GOAL: Edit the rows from the line holding "Task: Filter the Transport column" through the end of the rows, inclusive, so that "chevron" becomes "caret" and nothing else changes. Give back only those lines and leave the pictures out.

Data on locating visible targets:
________
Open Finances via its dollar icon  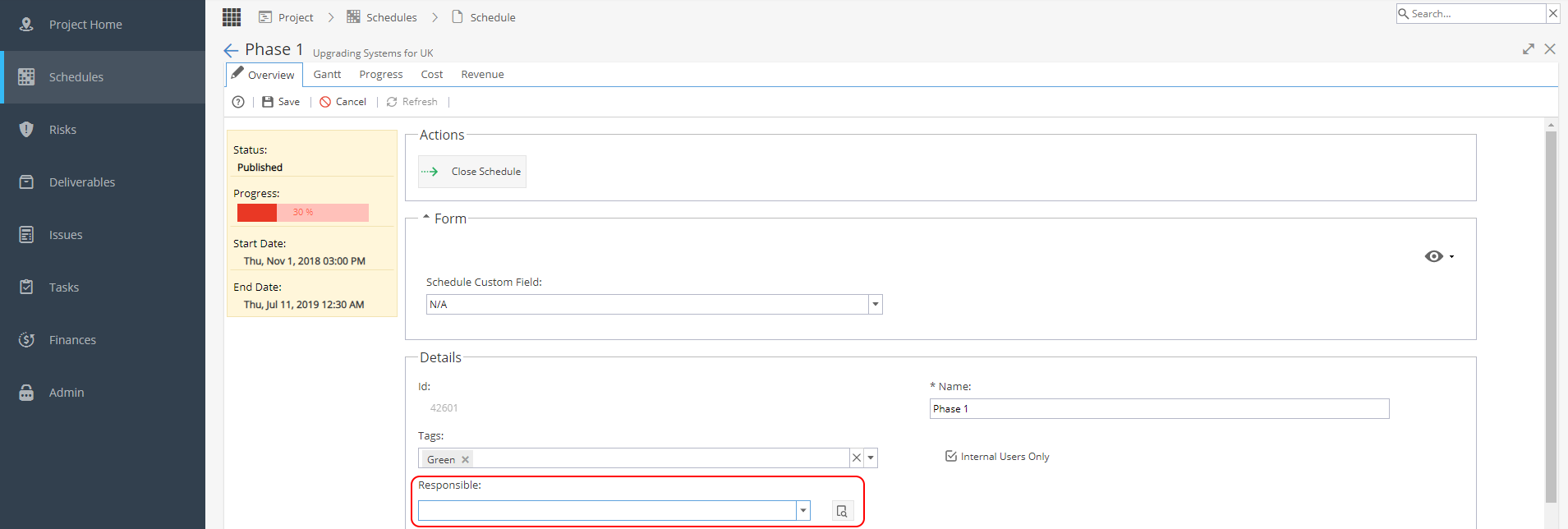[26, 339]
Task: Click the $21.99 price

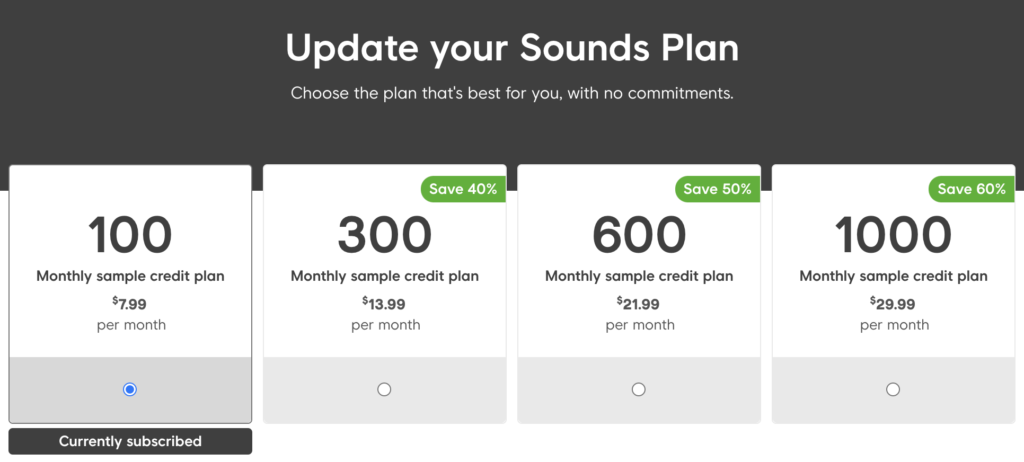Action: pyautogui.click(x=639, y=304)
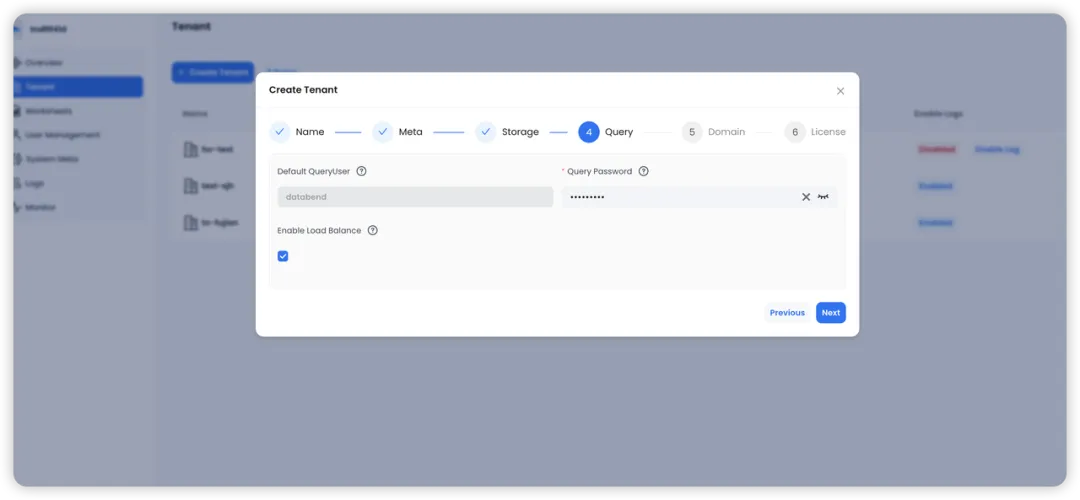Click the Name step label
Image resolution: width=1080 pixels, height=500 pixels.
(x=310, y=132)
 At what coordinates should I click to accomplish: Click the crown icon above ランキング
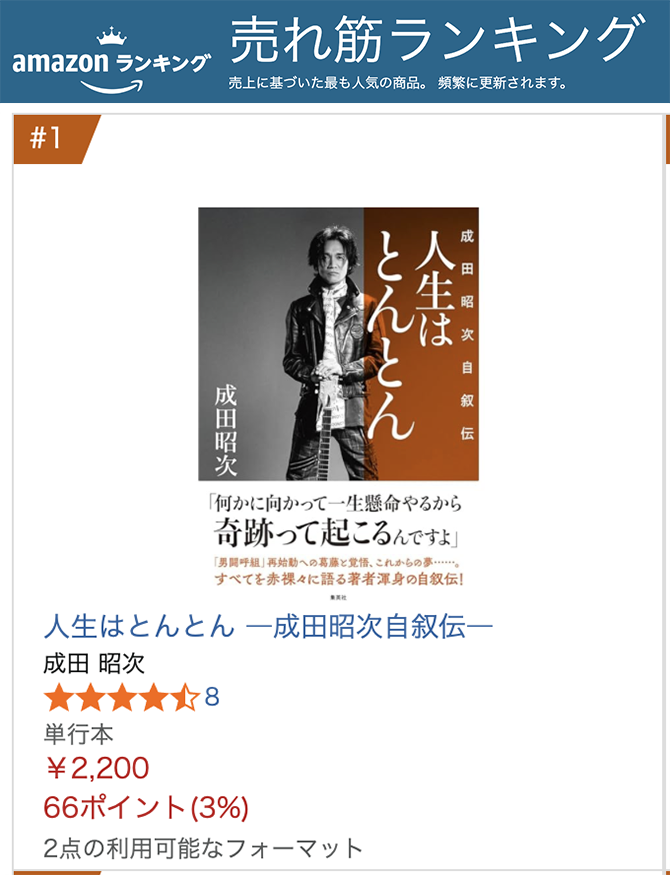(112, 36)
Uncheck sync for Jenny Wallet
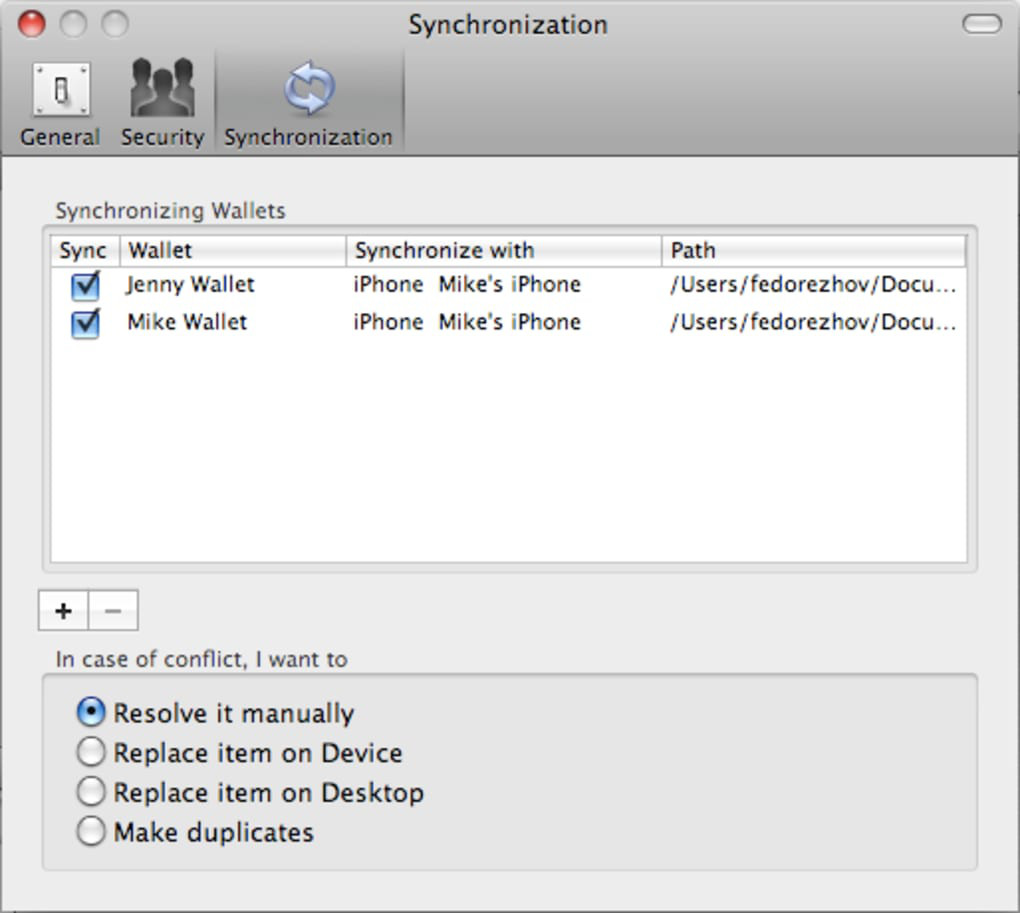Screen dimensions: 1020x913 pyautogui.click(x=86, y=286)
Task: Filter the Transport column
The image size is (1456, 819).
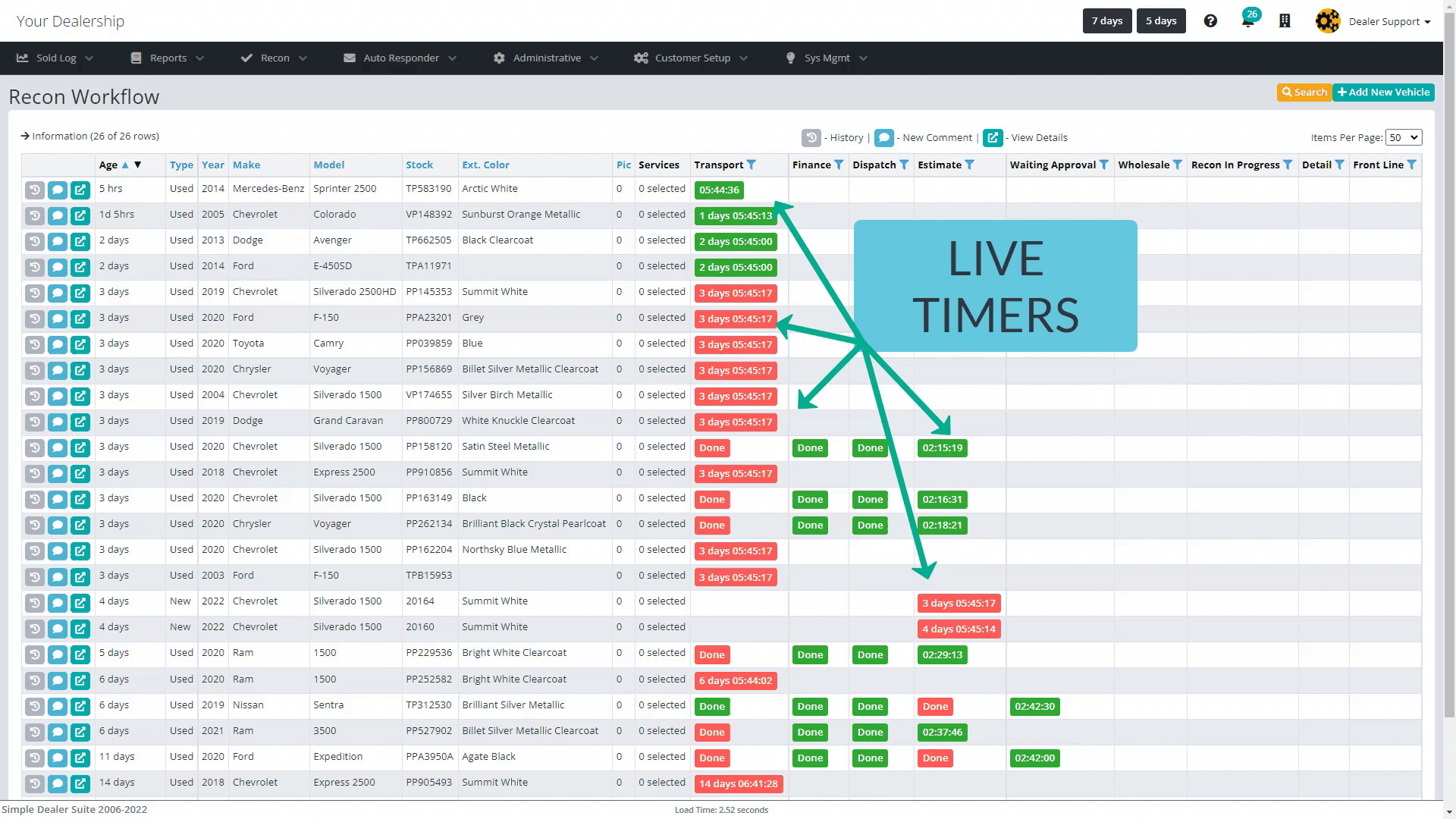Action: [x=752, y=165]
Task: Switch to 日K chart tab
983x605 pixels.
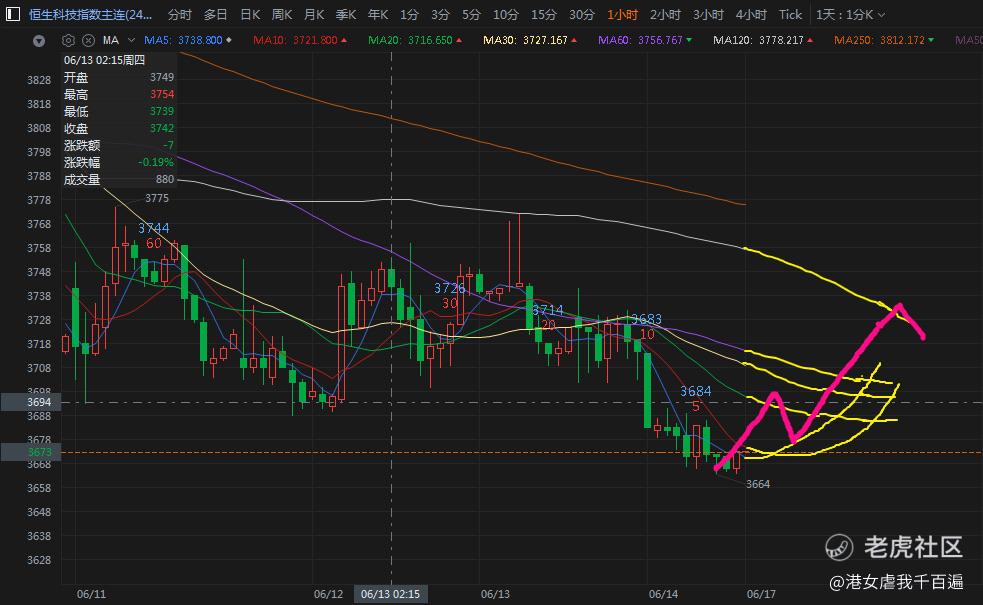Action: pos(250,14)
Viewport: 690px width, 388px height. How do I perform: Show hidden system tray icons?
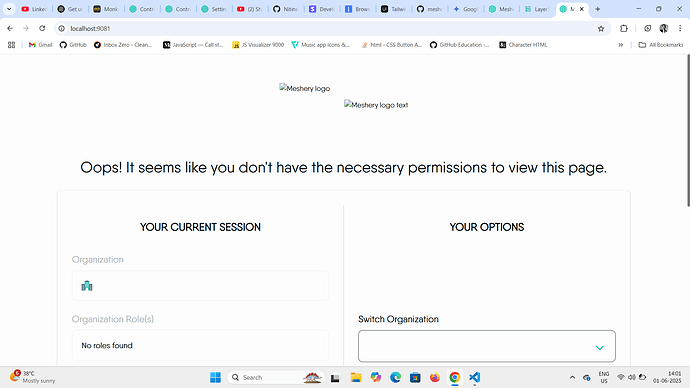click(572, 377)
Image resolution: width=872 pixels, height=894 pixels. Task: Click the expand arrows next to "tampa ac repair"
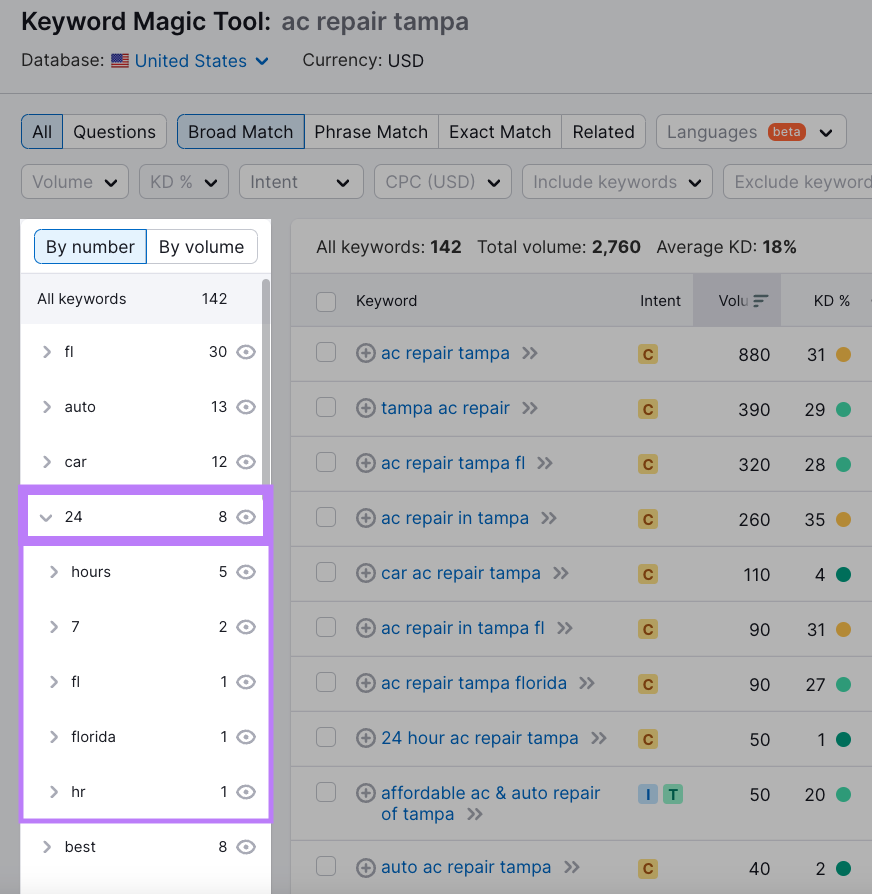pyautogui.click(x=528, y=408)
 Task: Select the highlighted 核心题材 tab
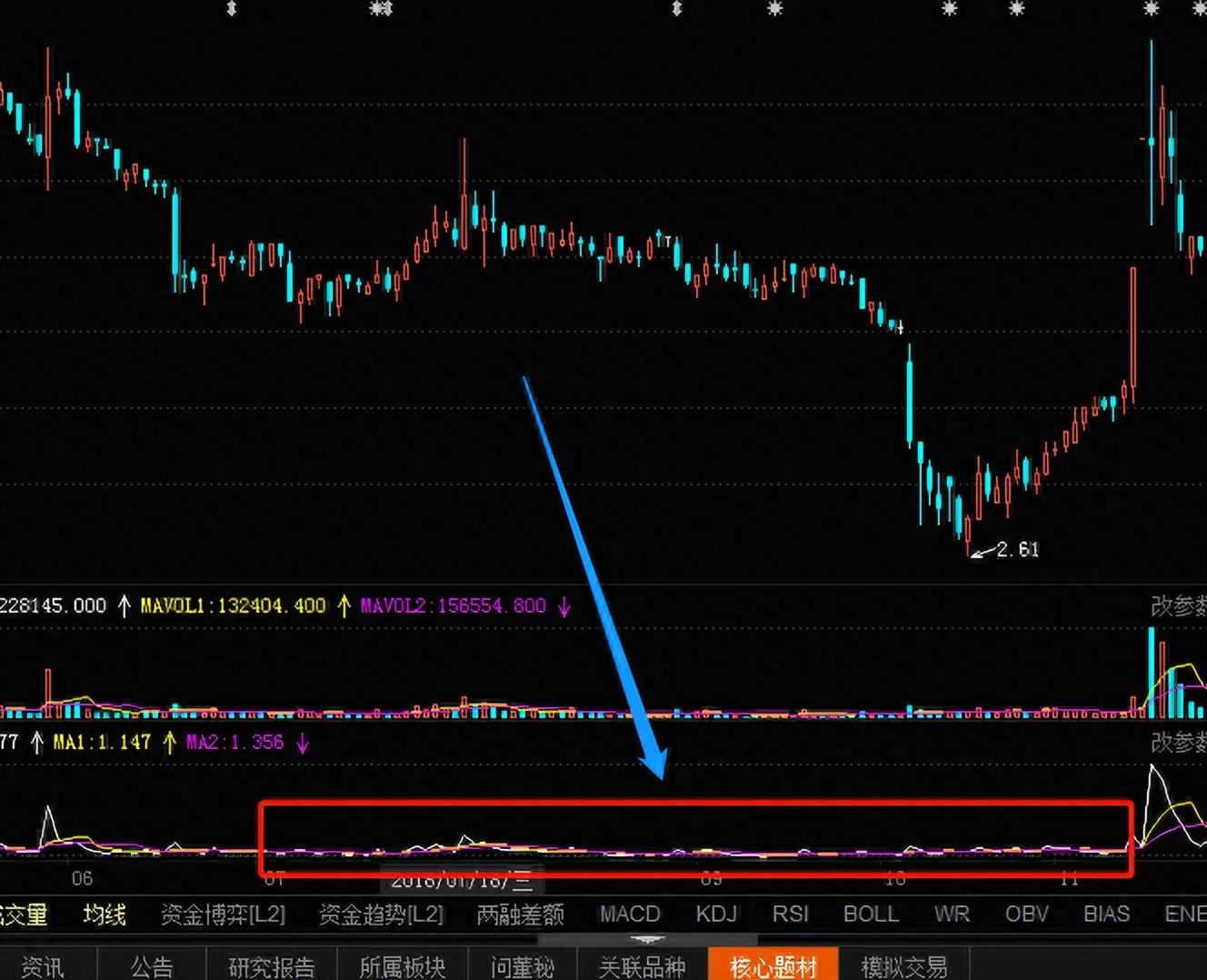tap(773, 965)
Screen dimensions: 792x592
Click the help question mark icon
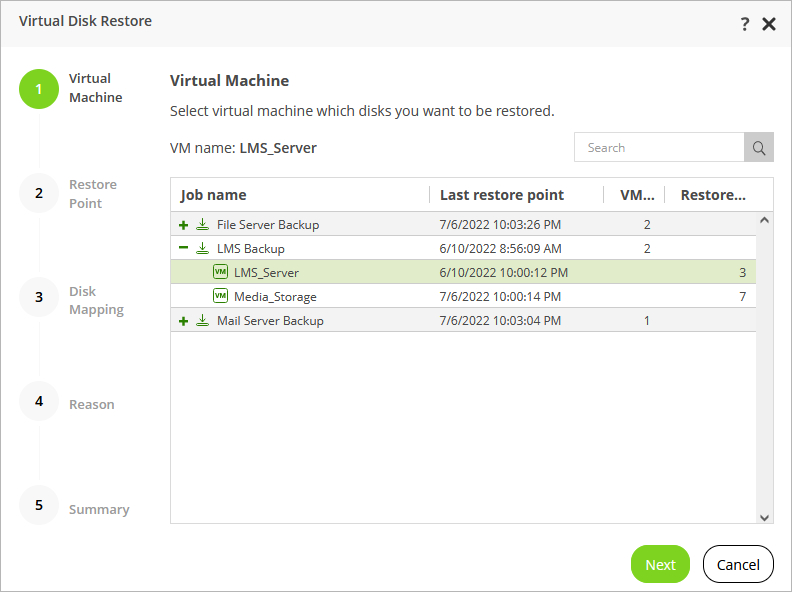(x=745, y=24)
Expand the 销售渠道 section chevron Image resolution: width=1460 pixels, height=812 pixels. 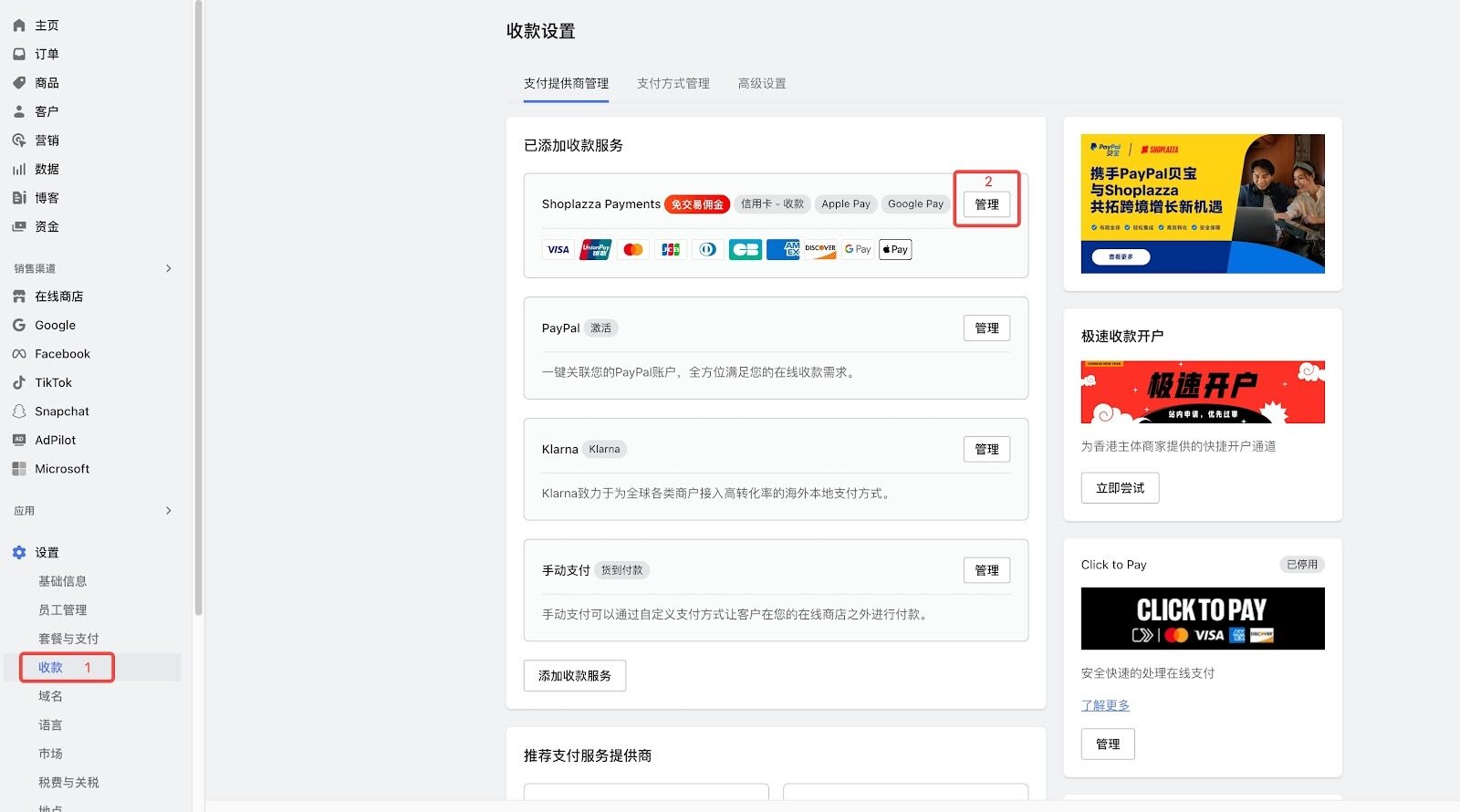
________
RESPONSE FOR THIS EXERCISE:
Task: Filter the Transport column
The image size is (1456, 819).
Action: [x=752, y=165]
Task: Switch to 日K chart tab
983x605 pixels.
Action: pos(250,14)
Viewport: 690px width, 388px height. How do I perform: Show hidden system tray icons?
click(572, 377)
Image resolution: width=872 pixels, height=894 pixels. Task: Click the expand arrows next to "tampa ac repair"
pyautogui.click(x=528, y=408)
 Task: Select the highlighted 核心题材 tab
tap(773, 965)
Screen dimensions: 792x592
Click the help question mark icon
(x=745, y=24)
Expand the 销售渠道 section caret Image resolution: width=1460 pixels, height=812 pixels. 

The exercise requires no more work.